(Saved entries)
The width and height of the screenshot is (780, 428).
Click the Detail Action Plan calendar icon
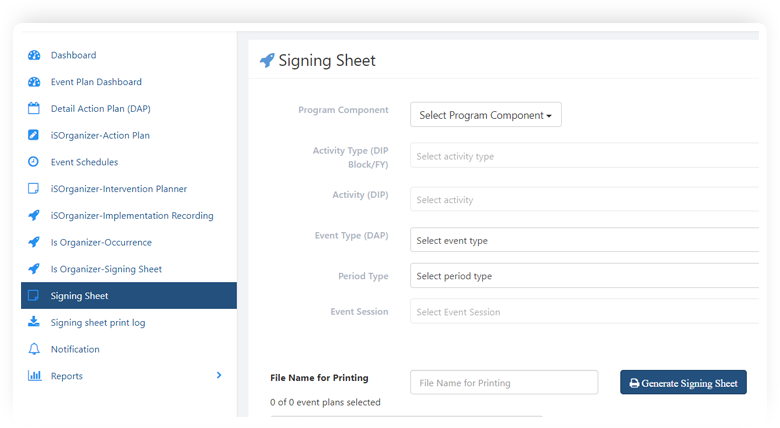click(x=34, y=108)
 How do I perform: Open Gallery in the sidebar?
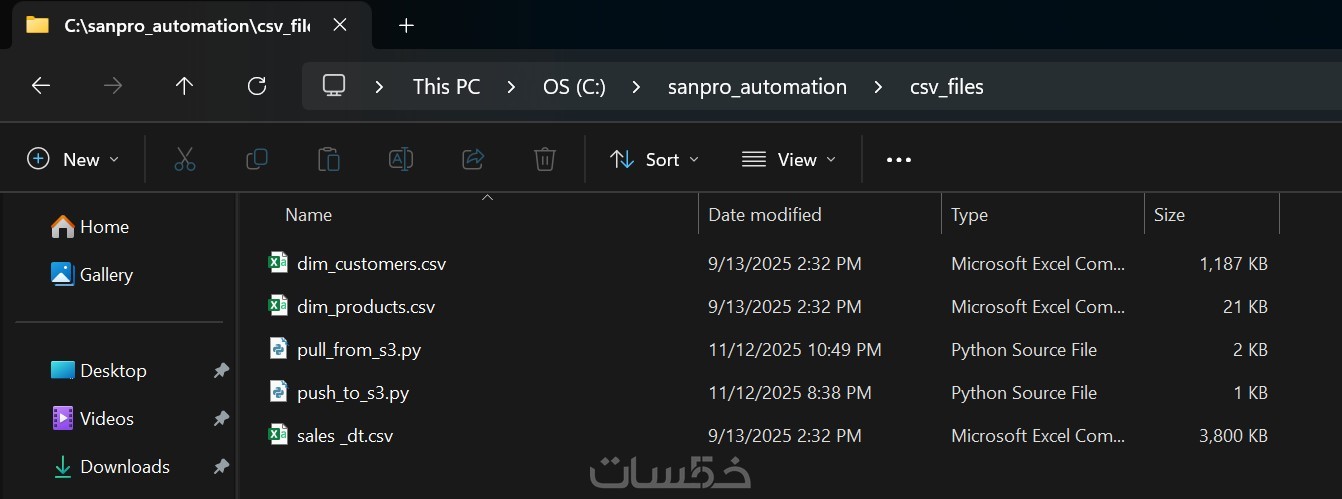(x=106, y=274)
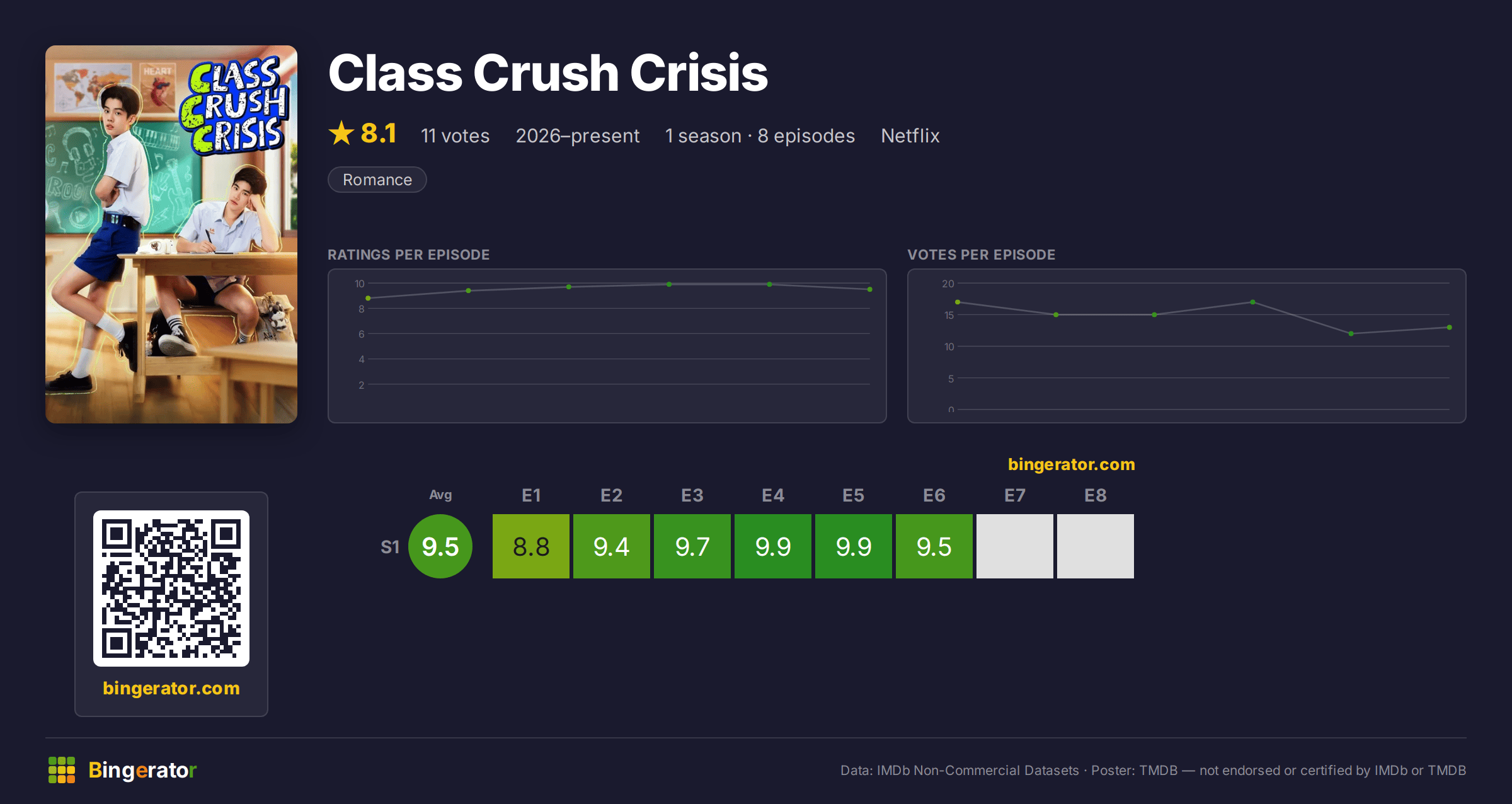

BRIEF: Restate, word for word, each line from the one with "Click the Detail Action Plan calendar icon" to the end of the entries, both included, and keep every picture out.

EXERCISE OUTPUT:
Click the Detail Action Plan calendar icon
click(x=34, y=108)
 How do I perform: Open Gallery in the sidebar?
(x=106, y=274)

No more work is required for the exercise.